This is the film that ignited my interest in both documentaries and Kevin Macdonald's directorial work, although for whatever reason I have yet to sit down and watch One Day in September. You would think that'd be at the top of the list! I have, instead, veered off-course into the wonderful, cynical world of Werner Herzog. Completely different slant to this sort of film but I do credit it for getting me going all the same.

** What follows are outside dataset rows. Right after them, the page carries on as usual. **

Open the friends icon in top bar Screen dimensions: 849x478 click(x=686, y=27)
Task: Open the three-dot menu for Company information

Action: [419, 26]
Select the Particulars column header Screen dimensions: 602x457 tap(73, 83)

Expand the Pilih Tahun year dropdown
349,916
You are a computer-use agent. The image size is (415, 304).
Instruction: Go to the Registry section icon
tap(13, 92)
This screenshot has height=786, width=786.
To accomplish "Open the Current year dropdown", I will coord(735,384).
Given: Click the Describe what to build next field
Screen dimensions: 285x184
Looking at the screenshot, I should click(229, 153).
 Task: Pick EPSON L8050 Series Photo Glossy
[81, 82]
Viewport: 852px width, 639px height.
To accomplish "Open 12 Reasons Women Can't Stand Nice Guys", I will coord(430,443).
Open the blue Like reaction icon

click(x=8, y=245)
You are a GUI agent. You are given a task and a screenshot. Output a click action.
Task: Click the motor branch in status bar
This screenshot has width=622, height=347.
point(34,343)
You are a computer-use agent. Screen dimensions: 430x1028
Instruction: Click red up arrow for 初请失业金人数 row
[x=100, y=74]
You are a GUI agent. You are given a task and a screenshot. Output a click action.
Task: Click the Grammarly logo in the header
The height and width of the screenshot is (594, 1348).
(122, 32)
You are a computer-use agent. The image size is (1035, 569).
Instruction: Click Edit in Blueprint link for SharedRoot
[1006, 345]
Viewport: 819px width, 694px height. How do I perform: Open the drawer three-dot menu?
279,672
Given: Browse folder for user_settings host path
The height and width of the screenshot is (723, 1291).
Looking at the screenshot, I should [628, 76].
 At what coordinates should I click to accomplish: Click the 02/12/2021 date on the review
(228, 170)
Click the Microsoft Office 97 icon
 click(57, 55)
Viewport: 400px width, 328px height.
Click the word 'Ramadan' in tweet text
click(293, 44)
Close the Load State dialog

Touching the Void is an outstanding documentary. It's dealing with a subject matter that doesn't run the risk of ridicule from biased perspective, and while in that sense it's as safe a bet as you could get in this area (unless you're sitting down to a viewing with a profound dislike for Simon Yates...: Frankly, I find any ridicule of his actions to be stiff, high-equestrian nonsense; his situation was dire and Macdonald gave the scene the due weight and attention it deserved.), it does mean that the film maker is free to commit all of his talent to pulling the viewer into the true story and packing it with as much emotion as possible. It's an immense achievement, really, that a film so dedicated to showing you the hopelessness of the situation could also still encourage you to climb, despite all adversity and danger, and just as the two concerned continued to do. Much the point of the film, as well, being bookended by that theme. I'm sure the brilliant cinematography also endeared me to the idea!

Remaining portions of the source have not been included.